Les belles intentions ne suffisent pas si elles ne se traduisent pas en actes, et peuvent même mener au pire.
« Tu voulais l'aider, je sais, mais tu as tout aggravé : l'enfer est pavé de bonnes intentions. »
Moyen Âge
La théologie morale chrétienne distingue la bonne intention de l'acte : vouloir bien ne suffit pas si le résultat est mauvais ou nul. L'attribution à saint Bernard de Clairvaux reste incertaine.
XVIIe siècle
La formule anglaise « Hell is paved with good intentions » circule en Europe, témoignant d'une sagesse partagée sur l'écart entre vouloir et agir.
1775
Samuel Johnson consigne le proverbe dans ses écrits, lui donnant une autorité littéraire et une diffusion plus large en anglais puis en français.
Aujourd'hui
Employé en français pour rappeler que les résultats comptent plus que les motifs, souvent avec une pointe d'ironie face à un projet bien intentionné mais raté.

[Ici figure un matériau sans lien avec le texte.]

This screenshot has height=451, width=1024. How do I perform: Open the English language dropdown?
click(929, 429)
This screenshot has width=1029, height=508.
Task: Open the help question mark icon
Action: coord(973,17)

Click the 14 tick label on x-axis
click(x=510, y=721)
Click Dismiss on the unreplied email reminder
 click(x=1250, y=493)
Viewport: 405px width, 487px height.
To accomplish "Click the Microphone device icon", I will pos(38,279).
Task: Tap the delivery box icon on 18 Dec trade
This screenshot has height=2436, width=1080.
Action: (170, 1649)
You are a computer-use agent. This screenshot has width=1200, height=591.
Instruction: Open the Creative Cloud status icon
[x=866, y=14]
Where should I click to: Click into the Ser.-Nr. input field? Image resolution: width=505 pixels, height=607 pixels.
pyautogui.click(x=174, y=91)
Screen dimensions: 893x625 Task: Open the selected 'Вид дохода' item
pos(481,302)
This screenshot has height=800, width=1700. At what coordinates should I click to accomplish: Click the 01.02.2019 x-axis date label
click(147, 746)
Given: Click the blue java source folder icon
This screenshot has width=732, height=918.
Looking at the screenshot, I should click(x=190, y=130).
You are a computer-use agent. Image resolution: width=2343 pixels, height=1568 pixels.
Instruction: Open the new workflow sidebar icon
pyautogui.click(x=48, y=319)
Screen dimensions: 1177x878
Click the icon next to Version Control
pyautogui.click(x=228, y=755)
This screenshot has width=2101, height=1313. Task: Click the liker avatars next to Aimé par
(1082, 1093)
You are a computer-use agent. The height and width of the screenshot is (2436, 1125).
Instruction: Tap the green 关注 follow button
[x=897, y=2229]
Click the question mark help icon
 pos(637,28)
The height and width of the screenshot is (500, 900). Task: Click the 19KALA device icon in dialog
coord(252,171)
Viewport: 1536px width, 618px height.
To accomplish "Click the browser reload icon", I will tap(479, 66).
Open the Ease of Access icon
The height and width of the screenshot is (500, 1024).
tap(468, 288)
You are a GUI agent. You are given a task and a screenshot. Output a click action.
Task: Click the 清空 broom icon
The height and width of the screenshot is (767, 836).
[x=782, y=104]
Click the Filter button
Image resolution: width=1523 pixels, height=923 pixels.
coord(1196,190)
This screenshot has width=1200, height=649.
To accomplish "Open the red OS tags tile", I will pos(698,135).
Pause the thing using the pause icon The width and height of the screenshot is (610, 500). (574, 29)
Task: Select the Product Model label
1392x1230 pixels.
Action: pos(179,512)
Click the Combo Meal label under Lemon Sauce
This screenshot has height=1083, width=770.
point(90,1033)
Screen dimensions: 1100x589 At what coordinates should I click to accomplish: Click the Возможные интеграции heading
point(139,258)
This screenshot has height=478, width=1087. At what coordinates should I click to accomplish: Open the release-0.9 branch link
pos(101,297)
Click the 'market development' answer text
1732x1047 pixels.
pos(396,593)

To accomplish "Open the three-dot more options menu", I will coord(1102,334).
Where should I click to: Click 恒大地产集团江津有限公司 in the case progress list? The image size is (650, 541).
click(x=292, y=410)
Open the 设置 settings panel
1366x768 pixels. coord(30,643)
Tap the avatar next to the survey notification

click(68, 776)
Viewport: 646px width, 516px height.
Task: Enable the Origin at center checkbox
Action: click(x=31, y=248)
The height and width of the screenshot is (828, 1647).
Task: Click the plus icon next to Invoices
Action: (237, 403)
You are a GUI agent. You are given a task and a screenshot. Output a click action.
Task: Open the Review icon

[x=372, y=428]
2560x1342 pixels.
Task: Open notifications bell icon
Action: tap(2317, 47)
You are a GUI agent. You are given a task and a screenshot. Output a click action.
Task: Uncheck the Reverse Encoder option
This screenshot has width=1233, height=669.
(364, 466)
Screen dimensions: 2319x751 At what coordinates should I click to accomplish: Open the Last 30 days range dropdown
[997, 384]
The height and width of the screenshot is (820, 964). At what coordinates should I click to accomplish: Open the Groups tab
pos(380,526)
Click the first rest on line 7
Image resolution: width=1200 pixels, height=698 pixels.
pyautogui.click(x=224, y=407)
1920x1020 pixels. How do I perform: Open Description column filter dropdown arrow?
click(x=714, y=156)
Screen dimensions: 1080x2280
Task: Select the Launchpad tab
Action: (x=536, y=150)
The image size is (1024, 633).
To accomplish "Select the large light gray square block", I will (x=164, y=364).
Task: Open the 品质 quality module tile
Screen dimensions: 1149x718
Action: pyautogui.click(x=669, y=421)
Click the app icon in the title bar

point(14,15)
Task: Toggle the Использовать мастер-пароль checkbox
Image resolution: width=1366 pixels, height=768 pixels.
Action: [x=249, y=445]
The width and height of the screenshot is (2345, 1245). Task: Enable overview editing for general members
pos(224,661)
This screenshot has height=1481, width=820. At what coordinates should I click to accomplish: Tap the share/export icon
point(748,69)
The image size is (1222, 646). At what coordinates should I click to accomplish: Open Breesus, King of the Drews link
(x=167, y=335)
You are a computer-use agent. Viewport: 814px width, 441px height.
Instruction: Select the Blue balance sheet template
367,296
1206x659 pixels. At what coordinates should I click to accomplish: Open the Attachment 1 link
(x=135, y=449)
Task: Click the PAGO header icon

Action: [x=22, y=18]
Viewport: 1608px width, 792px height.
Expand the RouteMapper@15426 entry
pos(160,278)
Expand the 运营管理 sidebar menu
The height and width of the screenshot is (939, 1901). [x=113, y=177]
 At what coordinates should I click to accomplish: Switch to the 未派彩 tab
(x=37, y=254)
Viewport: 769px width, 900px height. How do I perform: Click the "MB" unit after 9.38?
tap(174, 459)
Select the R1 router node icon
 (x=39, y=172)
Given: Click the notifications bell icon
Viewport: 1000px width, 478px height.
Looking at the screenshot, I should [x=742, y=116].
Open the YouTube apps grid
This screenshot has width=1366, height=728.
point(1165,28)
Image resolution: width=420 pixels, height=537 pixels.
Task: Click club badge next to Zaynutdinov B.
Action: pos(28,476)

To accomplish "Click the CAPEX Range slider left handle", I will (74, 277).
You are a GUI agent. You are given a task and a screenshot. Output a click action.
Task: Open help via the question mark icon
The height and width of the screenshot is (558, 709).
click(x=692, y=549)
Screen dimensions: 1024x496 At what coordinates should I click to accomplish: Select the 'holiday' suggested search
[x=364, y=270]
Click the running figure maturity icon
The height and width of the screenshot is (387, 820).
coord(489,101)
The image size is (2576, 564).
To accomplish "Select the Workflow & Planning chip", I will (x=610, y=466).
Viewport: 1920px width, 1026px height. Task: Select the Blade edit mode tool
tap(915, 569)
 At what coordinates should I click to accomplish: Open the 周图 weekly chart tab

Cette expression s’emploie partout en France.
on ne fait pas d'omelette sans casser des oeufs (sur les sacrifices nécessaires, pas les intentions)
À l'oral, la liaison entre « bonnes » et « intentions » est obligatoire : on dit [bɔnz ɛ̃.tɑ̃.sjɔ̃]. Le proverbe se prononce souvent avec une intonation légèrement ironique, marquant la déception face à un résultat raté.